Six years ago, Mohl’s team approached employees with an “employee promise” concept where they asked employees what they wanted from Children’s in order to recognize it as the best place to work. Employees identified four things that were most important for them to give their best: mutual respect, learning, work-life balance and total rewards.

“We told employees that our shared philosophy on learning and development is an important thing, and we’re going to make it available for you so you can grow yourself, your career and take care of the kids,” Mohl said. “We have a people strategy — to integrate everything together so you can make more efficient processes for people and get the data you need to make really good strategic business decisions.”

To successfully measure the benefits of learning initiatives, Mohl uses surveys, such as the one created for the Center of Leadership, and also tests physicians on skills, such as performing vaccinations, to guarantee their proficiency before allowing them to work with children. In order to test the impact of programs that teach these skills, Mohl created a simple measurement strategy to be used throughout the organization.
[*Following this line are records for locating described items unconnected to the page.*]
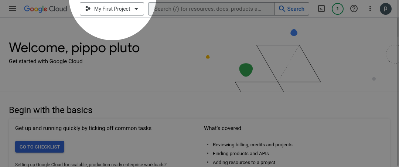399x167 pixels.
Task: Click the Reviewing billing, credits and projects item
Action: tap(253, 144)
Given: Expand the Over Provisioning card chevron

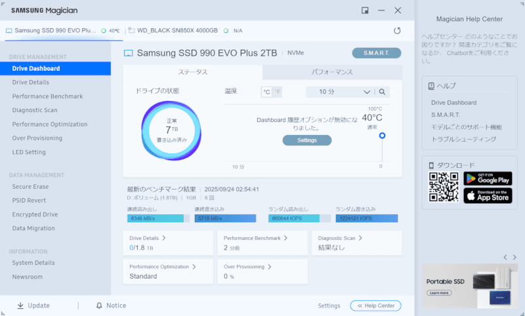Looking at the screenshot, I should (x=269, y=267).
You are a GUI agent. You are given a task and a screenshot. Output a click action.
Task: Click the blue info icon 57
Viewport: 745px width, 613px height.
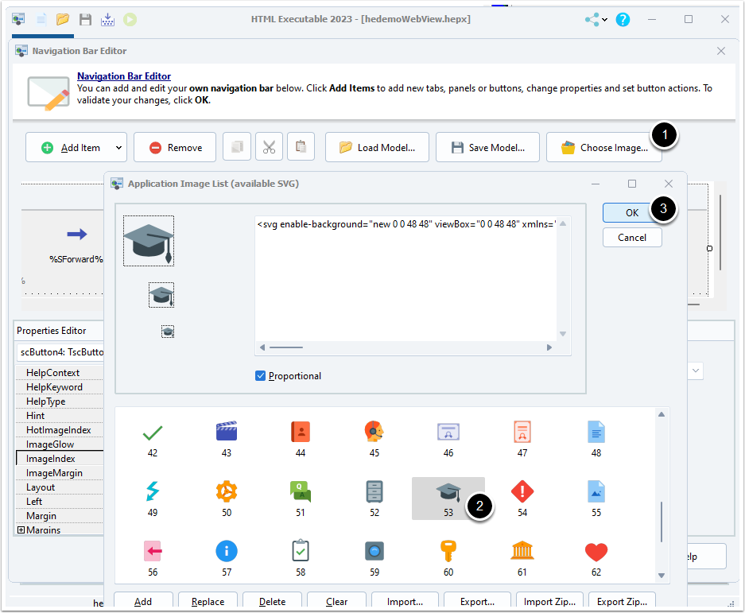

“The structure has three levels, and it’s like a triangle: all three factors need to be in place,” Mohl said. “Is the program working? Are people behaving differently because of what we did? Do we get some business impact from that?”

Mohl said he believes the enthusiasm employees displayed when positively answering those questions, along with the executives’ eagerness to grow learning, is what has fostered success within the company as well as a stronger client bond.

“I’ve rarely been in a place where I’ve felt more supported than at Children’s,” Mohl said. “When I first came, the CEO was very, very invested in learning. It was very unusual for health care to even have a CLO title at the time, so you could see how forward thinking the organization was about this.

“Our new CEO, Donna Hyland, fundamentally believes that we need to be improving, learning and developing. I like to tell people that at Children’s we have a healthy dissatisfaction for the way things are. All you have to do is walk through one of our hospitals and see these kids and how brave they are and what they’ve been through, and it just makes you want to do better and want to do more.”